── DATA FOR PROCESSING

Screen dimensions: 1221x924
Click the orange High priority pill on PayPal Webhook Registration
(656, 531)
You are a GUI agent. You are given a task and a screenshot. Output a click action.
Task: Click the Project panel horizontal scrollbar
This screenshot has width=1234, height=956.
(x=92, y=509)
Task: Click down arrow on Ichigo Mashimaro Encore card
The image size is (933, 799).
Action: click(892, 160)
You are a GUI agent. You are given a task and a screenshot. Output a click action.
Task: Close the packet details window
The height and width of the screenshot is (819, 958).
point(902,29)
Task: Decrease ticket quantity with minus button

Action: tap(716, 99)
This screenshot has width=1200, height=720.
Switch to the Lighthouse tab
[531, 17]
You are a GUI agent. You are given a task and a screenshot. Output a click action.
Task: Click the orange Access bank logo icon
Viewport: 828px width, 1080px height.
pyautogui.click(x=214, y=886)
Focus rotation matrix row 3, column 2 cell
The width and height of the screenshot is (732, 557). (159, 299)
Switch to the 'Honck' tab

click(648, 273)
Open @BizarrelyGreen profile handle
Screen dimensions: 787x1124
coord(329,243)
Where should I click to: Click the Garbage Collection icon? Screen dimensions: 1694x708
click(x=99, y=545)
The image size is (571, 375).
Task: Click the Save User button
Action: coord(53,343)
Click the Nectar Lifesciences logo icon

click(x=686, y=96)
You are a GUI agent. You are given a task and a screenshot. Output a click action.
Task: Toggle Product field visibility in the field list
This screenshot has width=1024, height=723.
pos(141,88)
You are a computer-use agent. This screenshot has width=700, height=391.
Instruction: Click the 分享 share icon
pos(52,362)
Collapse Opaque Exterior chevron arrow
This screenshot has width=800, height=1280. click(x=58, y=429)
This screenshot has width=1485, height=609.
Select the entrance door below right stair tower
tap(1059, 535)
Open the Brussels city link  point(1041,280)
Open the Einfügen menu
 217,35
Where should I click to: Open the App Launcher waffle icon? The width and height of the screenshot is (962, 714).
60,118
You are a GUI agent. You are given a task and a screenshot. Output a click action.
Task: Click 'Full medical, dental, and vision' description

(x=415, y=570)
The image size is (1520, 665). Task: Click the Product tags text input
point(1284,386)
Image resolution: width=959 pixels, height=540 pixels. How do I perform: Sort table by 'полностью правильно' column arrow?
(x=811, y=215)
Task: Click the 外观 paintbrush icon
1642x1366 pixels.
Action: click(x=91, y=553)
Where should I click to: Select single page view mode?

────

→ **EXERCISE REQUIREMENTS**
Only these are to be transcribed: the line with "Select the entrance" and every line after it through the last line of the entries, each exactly.

→ **EXERCISE SOLUTION**
Select the entrance door below right stair tower
tap(1059, 535)
Open the Brussels city link  point(1041,280)
Open the Einfügen menu
 217,35
Where should I click to: Open the App Launcher waffle icon? The width and height of the screenshot is (962, 714).
60,118
You are a GUI agent. You are given a task and a screenshot. Output a click action.
Task: Click 'Full medical, dental, and vision' description

(x=415, y=570)
The image size is (1520, 665). Task: Click the Product tags text input
point(1284,386)
Image resolution: width=959 pixels, height=540 pixels. How do I perform: Sort table by 'полностью правильно' column arrow?
(x=811, y=215)
Task: Click the 外观 paintbrush icon
1642x1366 pixels.
Action: click(x=91, y=553)
Where should I click to: Select single page view mode?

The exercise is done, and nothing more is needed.